The second one only request the headers. Based on libcurl's documentation, doing so sends a HEAD http request and should (if the remote server's smart enough) only sends headers...
I wouldn't care about this, because HEAD requests are standardized, AFAIK, and should work with any HTTP server. As you said, you can't rely on getting any cache headers from the remote server, (but that is the same with 200 responses).
Apart from that, none of your solutions sounds good to me. "Randomly poking" a remote server is not a clear solution, and it scales terribly. If you have some thousand external images in the cache, you will generate a lot of requests/traffic even if you don't need to serve a single images to a client (because it is used in old, archived articles, for example). This might mean less traffic than with the current behaviour, but it might as well be the other way 'round, depending on the percentage (and frequency) of cached images being actually served by JIT.
More questions:
If the latter is the case, there may be reasons for this (for example: servers not sending cache headers, as you mentioned above).
The more I think about it, the more I want performance.
Agreed. I once tested putting all my image files to Amazon AWS and serving them via JIT. Yes, this was significantly slower, you could see that in your browser when loading a page (without browser cache, of course). Using CloudFront made it a lot faster and smoother (but still a bit slower than with local files). At that time I also thought about speeding things up with external images, but I couldn't find a proper solution. I think that checking if a file still exists is the least JIT should do even with external images. So I decided to go for local images (and a bigger hard drive on the server)...

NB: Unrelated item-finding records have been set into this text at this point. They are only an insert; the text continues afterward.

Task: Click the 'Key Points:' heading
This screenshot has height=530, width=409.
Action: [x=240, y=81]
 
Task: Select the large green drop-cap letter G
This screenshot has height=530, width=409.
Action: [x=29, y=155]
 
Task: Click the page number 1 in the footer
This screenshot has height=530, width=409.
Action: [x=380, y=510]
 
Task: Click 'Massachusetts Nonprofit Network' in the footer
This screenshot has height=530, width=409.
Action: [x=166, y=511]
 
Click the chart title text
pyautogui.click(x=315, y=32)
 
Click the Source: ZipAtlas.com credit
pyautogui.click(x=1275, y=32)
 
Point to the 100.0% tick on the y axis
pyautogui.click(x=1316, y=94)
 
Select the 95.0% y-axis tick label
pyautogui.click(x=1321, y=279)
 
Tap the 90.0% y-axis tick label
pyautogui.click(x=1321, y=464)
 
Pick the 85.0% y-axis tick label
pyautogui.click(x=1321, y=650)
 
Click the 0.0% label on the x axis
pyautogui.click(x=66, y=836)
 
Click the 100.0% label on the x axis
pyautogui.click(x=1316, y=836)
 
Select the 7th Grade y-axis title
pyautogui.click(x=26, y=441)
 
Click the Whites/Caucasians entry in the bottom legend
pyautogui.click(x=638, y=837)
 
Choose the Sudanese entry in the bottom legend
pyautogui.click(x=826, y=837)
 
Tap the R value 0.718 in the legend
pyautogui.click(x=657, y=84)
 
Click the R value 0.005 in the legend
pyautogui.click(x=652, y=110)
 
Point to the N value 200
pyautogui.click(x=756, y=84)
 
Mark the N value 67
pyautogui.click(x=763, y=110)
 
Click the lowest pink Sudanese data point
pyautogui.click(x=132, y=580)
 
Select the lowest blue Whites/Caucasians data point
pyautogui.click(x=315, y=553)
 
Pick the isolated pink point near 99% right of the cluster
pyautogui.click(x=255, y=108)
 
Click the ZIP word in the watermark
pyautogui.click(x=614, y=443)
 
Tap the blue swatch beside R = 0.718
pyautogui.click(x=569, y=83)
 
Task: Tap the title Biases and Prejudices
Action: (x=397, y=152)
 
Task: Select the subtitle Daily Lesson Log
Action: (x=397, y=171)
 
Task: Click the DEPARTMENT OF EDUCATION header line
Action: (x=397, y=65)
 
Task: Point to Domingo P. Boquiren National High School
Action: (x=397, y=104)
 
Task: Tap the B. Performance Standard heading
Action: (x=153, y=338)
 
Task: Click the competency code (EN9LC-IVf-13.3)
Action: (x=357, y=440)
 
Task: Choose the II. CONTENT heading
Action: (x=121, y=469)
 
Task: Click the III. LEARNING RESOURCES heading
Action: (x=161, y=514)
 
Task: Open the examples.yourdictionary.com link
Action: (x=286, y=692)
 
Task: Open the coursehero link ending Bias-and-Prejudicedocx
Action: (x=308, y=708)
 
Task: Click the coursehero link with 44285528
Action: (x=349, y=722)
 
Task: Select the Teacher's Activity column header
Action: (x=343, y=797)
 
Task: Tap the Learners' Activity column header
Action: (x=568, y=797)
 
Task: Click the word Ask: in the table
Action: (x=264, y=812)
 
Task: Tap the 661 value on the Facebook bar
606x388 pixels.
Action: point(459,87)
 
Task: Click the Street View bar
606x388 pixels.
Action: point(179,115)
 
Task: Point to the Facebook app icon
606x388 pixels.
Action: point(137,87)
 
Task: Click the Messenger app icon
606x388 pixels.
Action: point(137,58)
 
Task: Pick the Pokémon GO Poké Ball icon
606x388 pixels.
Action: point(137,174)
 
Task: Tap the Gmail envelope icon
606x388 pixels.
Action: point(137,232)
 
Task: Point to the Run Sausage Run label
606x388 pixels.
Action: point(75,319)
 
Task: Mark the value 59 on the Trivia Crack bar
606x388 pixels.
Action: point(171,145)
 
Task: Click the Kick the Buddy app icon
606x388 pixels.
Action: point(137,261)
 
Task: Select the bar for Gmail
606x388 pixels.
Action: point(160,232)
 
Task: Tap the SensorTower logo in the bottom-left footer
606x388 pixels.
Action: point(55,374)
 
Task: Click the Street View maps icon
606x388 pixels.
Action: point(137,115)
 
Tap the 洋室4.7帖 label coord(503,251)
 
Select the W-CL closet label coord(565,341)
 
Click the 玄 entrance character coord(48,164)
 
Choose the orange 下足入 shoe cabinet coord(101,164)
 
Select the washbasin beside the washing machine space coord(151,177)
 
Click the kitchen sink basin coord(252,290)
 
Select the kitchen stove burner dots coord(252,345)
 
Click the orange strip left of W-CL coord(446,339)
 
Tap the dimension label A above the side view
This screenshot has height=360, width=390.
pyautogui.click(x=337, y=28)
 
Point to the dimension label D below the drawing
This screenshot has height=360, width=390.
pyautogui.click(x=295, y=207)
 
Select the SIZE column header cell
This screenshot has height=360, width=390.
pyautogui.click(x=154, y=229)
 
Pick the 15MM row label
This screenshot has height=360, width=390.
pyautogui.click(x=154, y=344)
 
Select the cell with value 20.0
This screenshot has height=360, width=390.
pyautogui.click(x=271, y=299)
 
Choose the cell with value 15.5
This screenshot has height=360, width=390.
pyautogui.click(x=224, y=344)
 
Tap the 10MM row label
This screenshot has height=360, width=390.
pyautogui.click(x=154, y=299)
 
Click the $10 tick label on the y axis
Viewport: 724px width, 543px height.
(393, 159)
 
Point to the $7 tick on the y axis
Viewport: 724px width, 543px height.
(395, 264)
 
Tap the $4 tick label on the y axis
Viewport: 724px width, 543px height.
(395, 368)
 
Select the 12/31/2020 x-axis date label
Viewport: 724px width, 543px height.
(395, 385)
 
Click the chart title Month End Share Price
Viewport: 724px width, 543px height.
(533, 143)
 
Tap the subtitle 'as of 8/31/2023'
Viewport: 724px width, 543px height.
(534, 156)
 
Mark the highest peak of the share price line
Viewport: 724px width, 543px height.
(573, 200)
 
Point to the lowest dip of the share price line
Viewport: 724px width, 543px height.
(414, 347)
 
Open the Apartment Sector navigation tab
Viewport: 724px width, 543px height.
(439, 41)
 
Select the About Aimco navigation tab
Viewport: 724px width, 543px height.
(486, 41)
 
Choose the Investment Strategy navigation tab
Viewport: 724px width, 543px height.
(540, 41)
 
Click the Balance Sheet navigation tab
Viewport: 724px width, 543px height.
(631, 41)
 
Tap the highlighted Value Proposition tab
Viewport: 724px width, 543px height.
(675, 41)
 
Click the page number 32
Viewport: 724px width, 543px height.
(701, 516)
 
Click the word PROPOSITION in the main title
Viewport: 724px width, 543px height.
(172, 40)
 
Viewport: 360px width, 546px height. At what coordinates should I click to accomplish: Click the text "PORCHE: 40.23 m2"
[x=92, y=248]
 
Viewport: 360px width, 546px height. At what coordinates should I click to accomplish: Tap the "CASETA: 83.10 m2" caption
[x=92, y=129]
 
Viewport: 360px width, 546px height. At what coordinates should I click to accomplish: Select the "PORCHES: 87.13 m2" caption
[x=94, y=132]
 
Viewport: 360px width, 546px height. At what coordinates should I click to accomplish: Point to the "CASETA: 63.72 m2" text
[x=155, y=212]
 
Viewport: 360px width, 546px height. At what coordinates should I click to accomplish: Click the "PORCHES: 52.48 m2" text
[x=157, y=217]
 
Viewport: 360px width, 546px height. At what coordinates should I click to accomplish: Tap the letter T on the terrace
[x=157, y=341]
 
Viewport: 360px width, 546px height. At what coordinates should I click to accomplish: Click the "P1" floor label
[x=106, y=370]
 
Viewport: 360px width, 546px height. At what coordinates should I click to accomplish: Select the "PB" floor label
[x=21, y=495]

(The best idea I had was delivering the cache file first, then checking for the external file. This would solve any speed issues, but it would mean that you deliver a cache file for at least one more time if the original file has been removed. That felt wrong to me.)
About ETags: I personally don't use them at all, I remove all of them (in Apache):
If you're not taking advantage of the flexible validation model that ETags provide, it's better to just remove the ETag altogether. The Last-Modified header validates based on the component's timestamp. āhttps://developer.yahoo.com/blogs/ydn/high-performance-sites-rule-13-configure-etags-7211.html
Last question: Does JIT really use the remote files's ETag and cache headers? (I don't know, because I even reset image cache headers in Apache.)
Sorry for posting a lot of questions and no solutions. But it's a delicate matter (and I love JIT).
But it's a delicate matter (and I love JIT).
Same here !
I assume you mean the following: JIT issues two requests to the remote server and waits for the responses before managing to send a 304 response. Right?
You are right, but this is not what I've met: The request are those handle on the server where jit runs. I do not know if it's new to 2.0 (but it really looks like it)
The "If-Modified-Since" logic is not working properly.
I know! That the origin of my work on that extension haha!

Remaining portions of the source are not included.